I am sure comrade Stalin would have agreed with you.

>
> >> Sorry, nothing prevents them from using previuos art. I can steal
> >> all the aspects of Lycoming or Continentals design to build a new engine.
> >> Their design (which is what patents support) is free for me to pick and
> >> choose from. What I don't get a free pass around is showing my new
> >> engine is safe to the FAA's standard.
> >
> >OK. Why no free pass?
>
> Wrong question. Why *should* the Johnnie-come-lately be _entitled_ to
> the 'free pass'?

Is that really what you meant to say? In a free market economy all
things not specifically regulated are implicitly entitled. IOW, if the
law doesn't say I can't, I can.

Your implying that the business has to justify why they should be able
to copy, rather than the state having to justify why copying should be
prevented. I think an 8th grade civics book aught to clear that one up
for you.

"Why shouldn't he be entitled?" _is_ the right question. You made the
original point, I didn't. You failure to consider your own argument in
greater detail suggests that you are not interested in exploring the
concept; rather just ****ing from a rooftop to make yourself feel
superior. Which of course you are free to do. Unless _your_ regulatory
practice applies, in which case you'll have to apply for a permit.

>
> "Empirical evidence" is not the same as "proof".
>

Your right. But if aircraft were "proof" safe none of them would ever
crash from defect then would they? "Proof" is a red herring.
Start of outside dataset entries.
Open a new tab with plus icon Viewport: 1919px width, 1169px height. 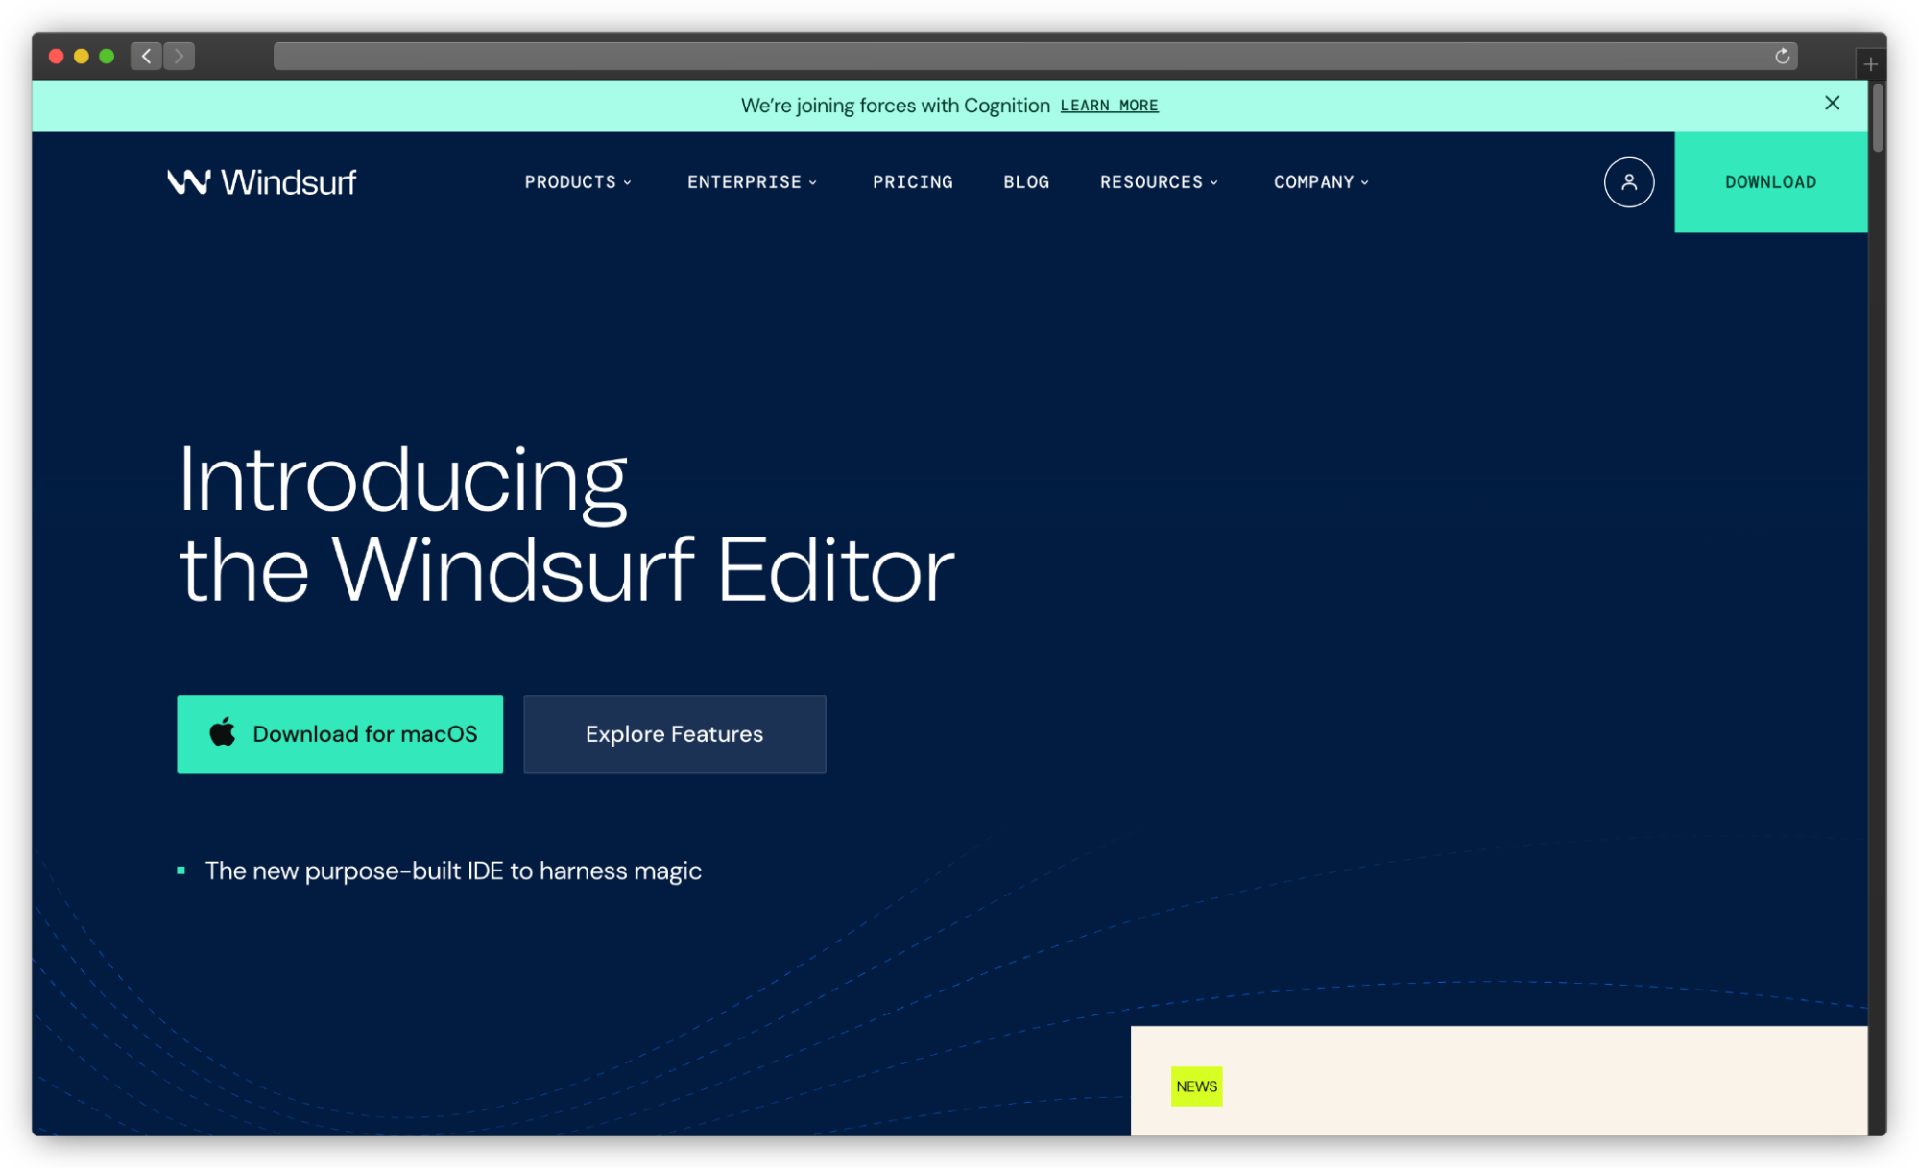(x=1870, y=64)
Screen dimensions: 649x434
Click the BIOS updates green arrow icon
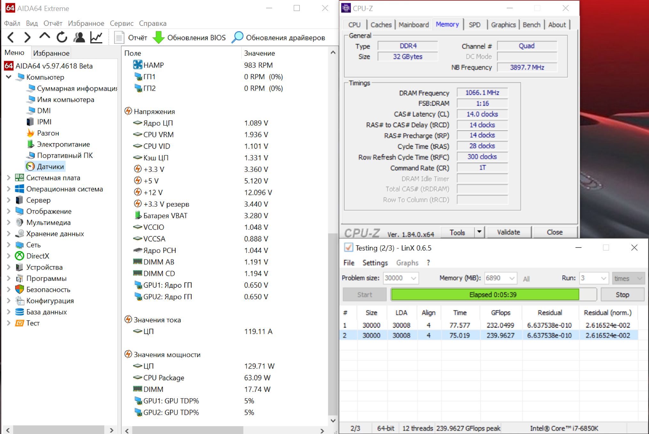tap(158, 37)

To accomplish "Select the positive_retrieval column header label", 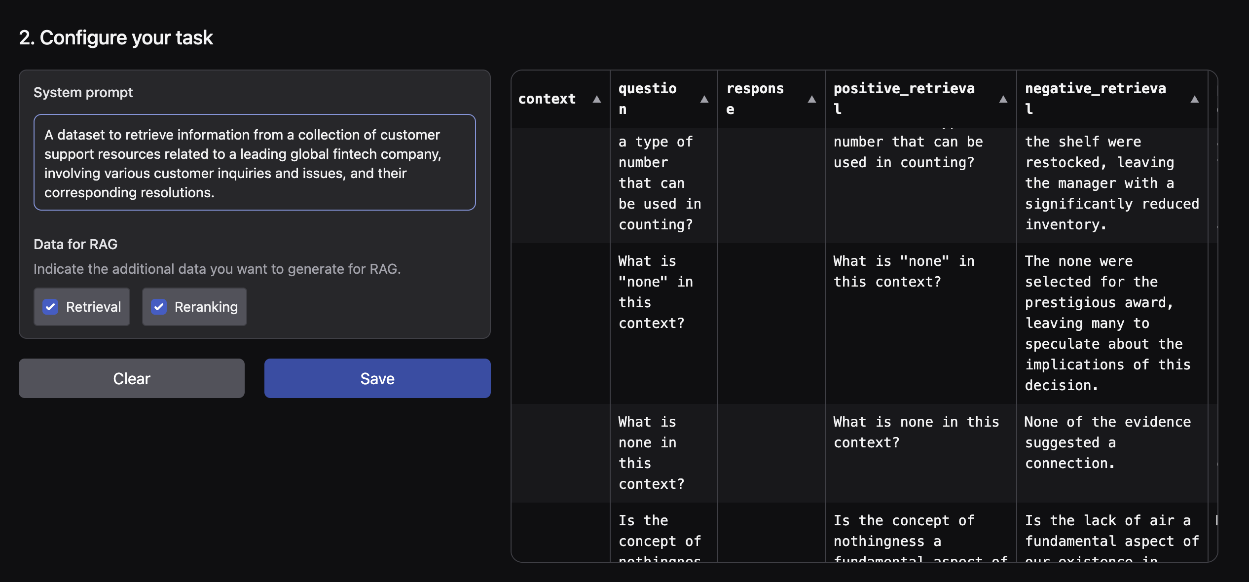I will pos(904,99).
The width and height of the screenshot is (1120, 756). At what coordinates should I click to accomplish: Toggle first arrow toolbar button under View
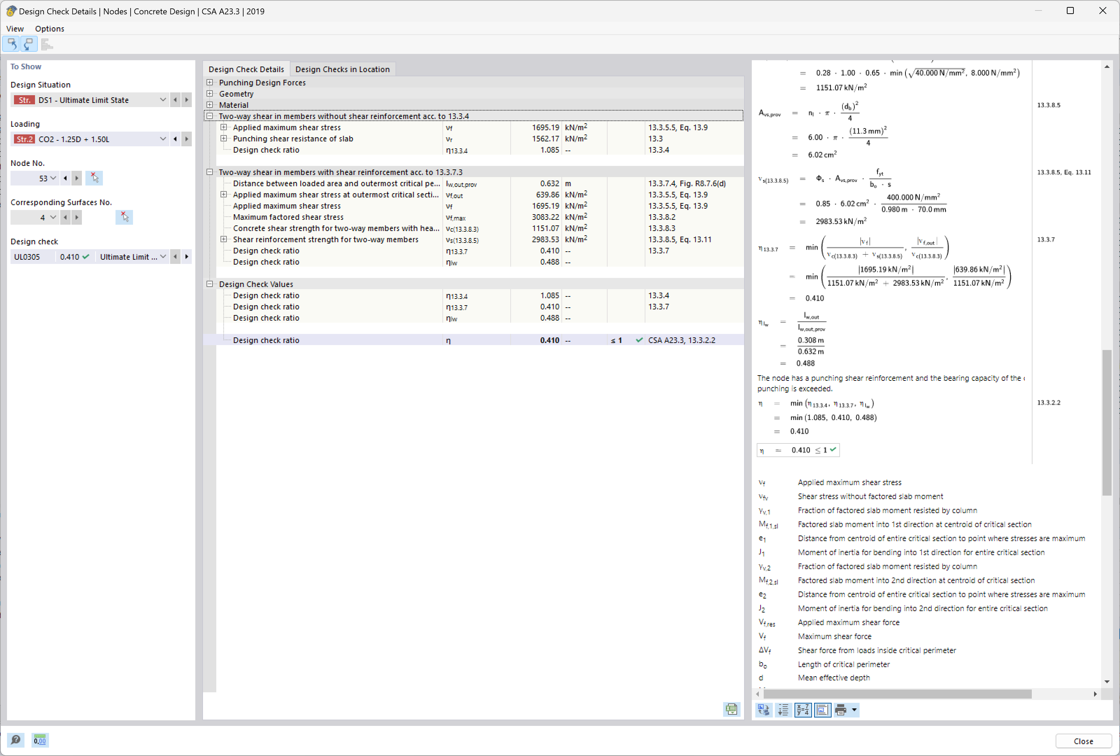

What you
call proof is defined by the whole of part 21, which is where the
conflict is in the first place.

<SNIP long drawn out argument about how duplication can't be
accomplished>

Again, I wasn't asking if it could be done, I was asking about whether
the FAA dictates licensing rights based on TC, and whether that
conflicts with intellectual property law. My observation is that you
don't have any more information than I do. You think your right. I'd
like to know if I am. Sufficed to say, further argument will yield
nothing.

I'll just leave it at that. Your welcomed to the last word.